European lenders mull next China moves
Updated: 2010-12-17 12:36
By Zhou Yan (China Daily European Weekly)
HSBC Holdings Plc, Europe's biggest bank by market value, saw its profits from China dipping nearly 60 percent in 2009 to 718 million yuan (80.5 million euros) compared with 2008 figures, the report says. Standard Chartered Plc says earnings from China fell by 34 percent to 423 million yuan in 2009.
While there are no separate figures for European banks, industry analysts are of the view that the numbers would hardly surpass their global counterparts as they also face problems like regulatory hurdles and intense competition from domestic players.
The market share of foreign banks declined in 2009 due to intense competition from domestic lenders and decreased borrowing needs of foreign companies in China, a recent PricewaterhouseCoopers (PwC) survey reports.
More than half of the 42 participants in the PwC survey expect the market share of European banks in China to be about 2 percent till 2020, in the absence of what they perceive to be a level-playing field and limited product offerings.
That figure is significantly lower than the earlier market share estimates of foreign banks like Standard Chartered Bank.
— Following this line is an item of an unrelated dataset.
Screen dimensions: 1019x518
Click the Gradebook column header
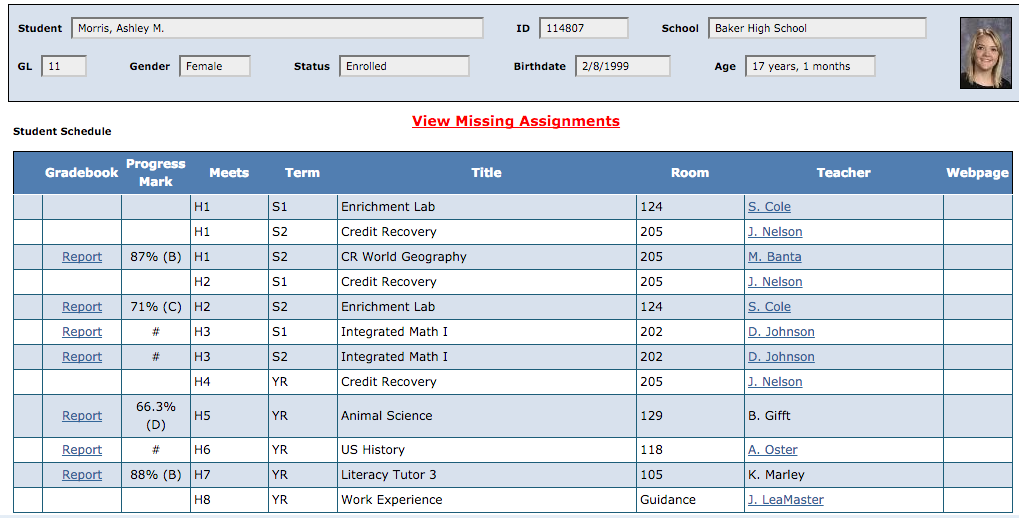pyautogui.click(x=81, y=173)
The bank, which set up its first branch in Shanghai in 1858, had envisaged a market share of 10 percent by 2010 compared with 2 percent in 2002. That now looks unlikely.
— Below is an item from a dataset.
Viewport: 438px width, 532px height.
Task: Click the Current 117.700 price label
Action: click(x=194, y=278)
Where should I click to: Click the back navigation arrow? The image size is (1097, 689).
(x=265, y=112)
Senior executives of Standard Chartered were not available for comment.
Though the process of setting up a local entity is "costly and time-consuming" for European banks, it also represents a significant commitment to the China market and serves as the first step toward the creation of a larger organization, which is more independent from the group or head office, KPMG says in its report, adding, "many banks are still pursuing incorporation (in China) as a way to sustain their growth as their existing retail and commercial banking markets weaken".
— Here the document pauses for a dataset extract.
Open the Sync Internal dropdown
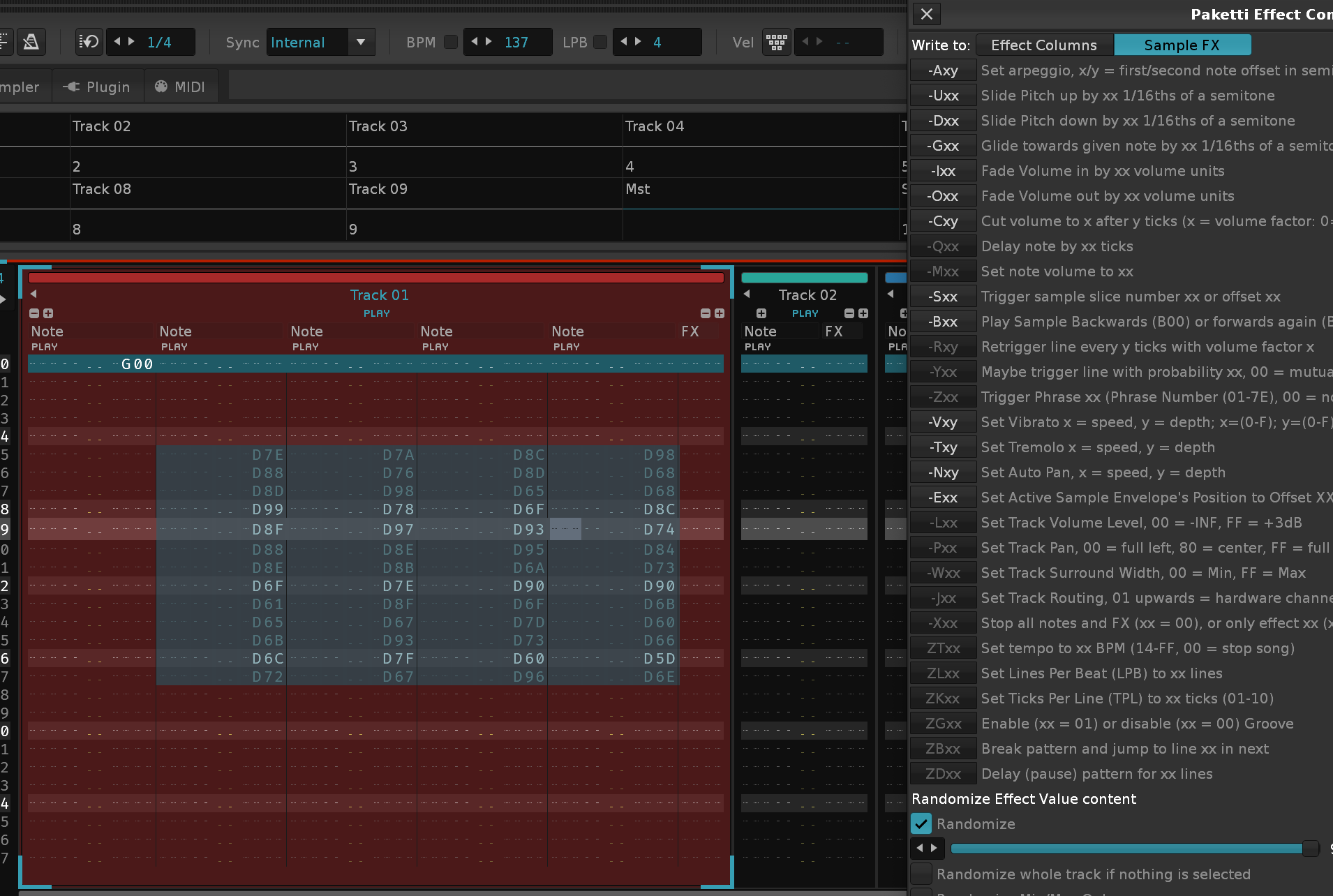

European lenders have been relatively slow in their China expansion plans as they are facing problems in their home turf, says Geoffrey Wood, professor of Economics at Cass Business School of City University London.
"They have to make sure they're in good order at home before expanding overseas," he says.
The financial turmoil that originated in the United States has engulfed most of Europe and dealt a severe blow to the banking sector. The Chinese market, which remained relatively insulated to the financial crisis, is now emerging as the new frontier of hope for many of the ailing European lenders, analysts say.
Though the opportunities are immense in China, the intense competition from domestic lenders has queered the pitch for most European banks. "As more and more foreign banks set up units in China, competition will also intensify," says Charles Li, country executive of Royal Bank of Scotland (RBS) in China.